Ce soir, c’est le concert de sortie du CD, dans le cadre du festival, et la matière de ces expériences antérieures est retravaillée, avec une large part d’improvisation. Il n’a pour l’instant pas été possible de recréer le dispositif originel (projection des courts-métrages, et musique entre ces projections), mais l’imaginaire est là : celui des artistes, et le nôtre, pour nous qui recevons cette musique. Que l’on connaisse ou pas la genèse de tout cela n’affecte pas la réception. D’entrée de jeu paraît planer un mystère (l’héritage sensoriel et fantasmatique de l’univers de Lynch). Sophia tisse sur le piano Fender une trame pleine d’étrangeté, tandis que sa main gauche s’évade vers le piano acoustique pour étendre l’univers sonore.
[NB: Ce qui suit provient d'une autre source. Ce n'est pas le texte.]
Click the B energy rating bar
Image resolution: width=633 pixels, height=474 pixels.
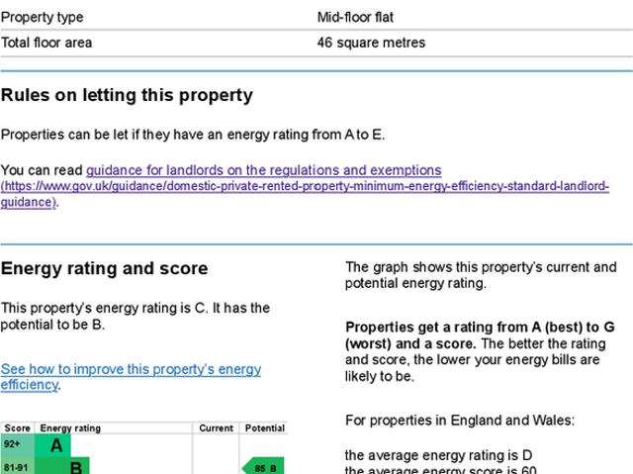65,467
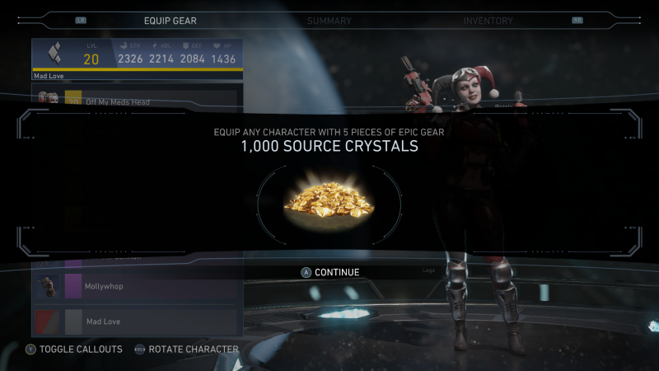Click the red Mad Love shader thumbnail

click(48, 322)
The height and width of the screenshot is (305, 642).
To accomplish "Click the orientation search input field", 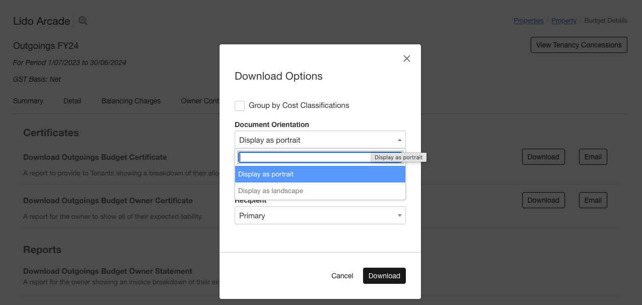I will click(x=305, y=157).
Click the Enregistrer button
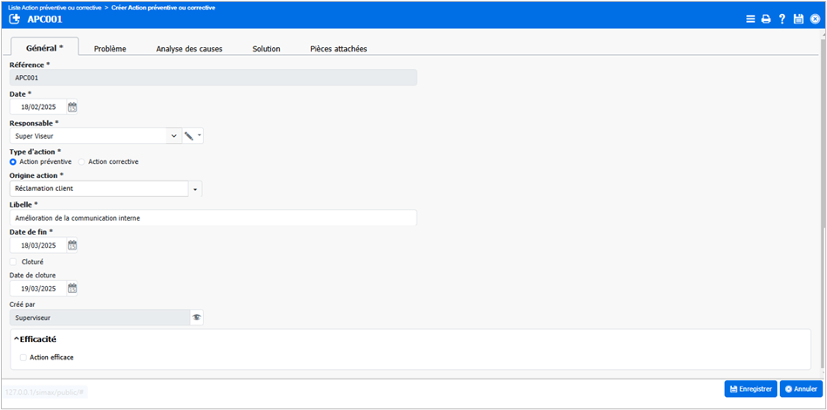The image size is (827, 410). pyautogui.click(x=749, y=389)
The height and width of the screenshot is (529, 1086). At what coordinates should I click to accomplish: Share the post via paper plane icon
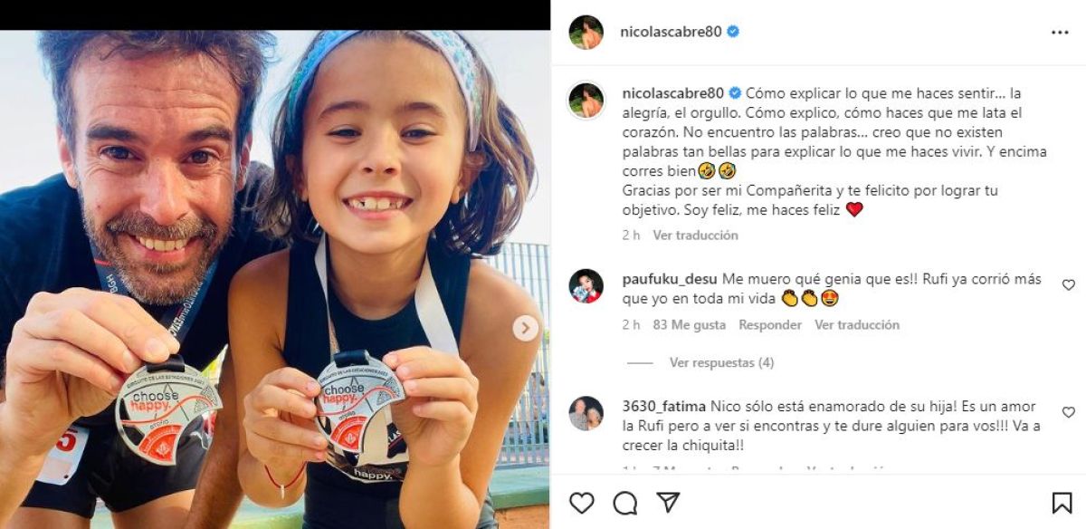coord(668,503)
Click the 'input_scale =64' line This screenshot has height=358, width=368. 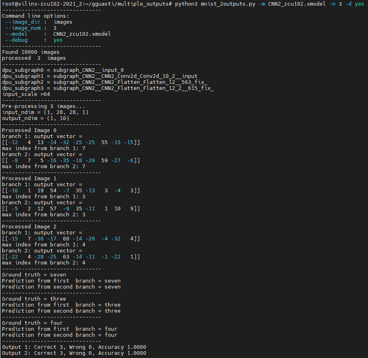click(26, 94)
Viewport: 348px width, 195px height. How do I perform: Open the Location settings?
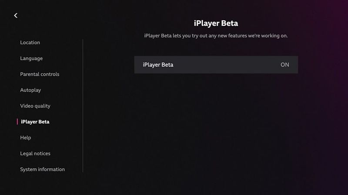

Car le son est ici fondateur de la musique. La batterie entre dans le jeu, plutôt d’abord dans un esprit de percussion, en superposant des rythmes, sans complexité ni fracas ; cela fait émerger une forme de tension qui va parcourir l’ensemble de la musique. Puis un fracas de cymbale va inaugurer un nouveau cycle, ostinato de piano et dialogue crescendo avec la batterie. C’est une véritable dramaturgie qui s’expose, et c’est là peut-être que se définit la spécificité artistique de l’entreprise. On n’est pas dans un jeu de correspondances, de syncrétisme entre deux arts (le cinéma comme source, la musique comme prolongement/développement). C’est une proposition esthétique autonome qui se joue, dont résulte une œuvre nouvelle. C’est là le vrai mystère de cette aventure. Tout cela se confirme au fil du concert, entre des boucles atmosphériques, des cavalcades virtuoses et fécondes sur le clavier, et d’incessants jeux de rythmes et de timbres, de couleurs harmoniques, d’intervalles aventureux….. Le tout reposant sur un sens du dialogue confondant : leur duo se fonde sur une ancienne et longue connivence, qui produit une sorte de magie. Nous avons été embarqués dans leur aventure.

 

SYLVIE COURVOISIER «Remix»

Sylvie Courvoisier (piano, composition), Nate Wooley (trompette), Christian Fennesz (guitare, électronique), Drew Gress (contrebasse), Kenny Wollesen (batterie, vibraphone)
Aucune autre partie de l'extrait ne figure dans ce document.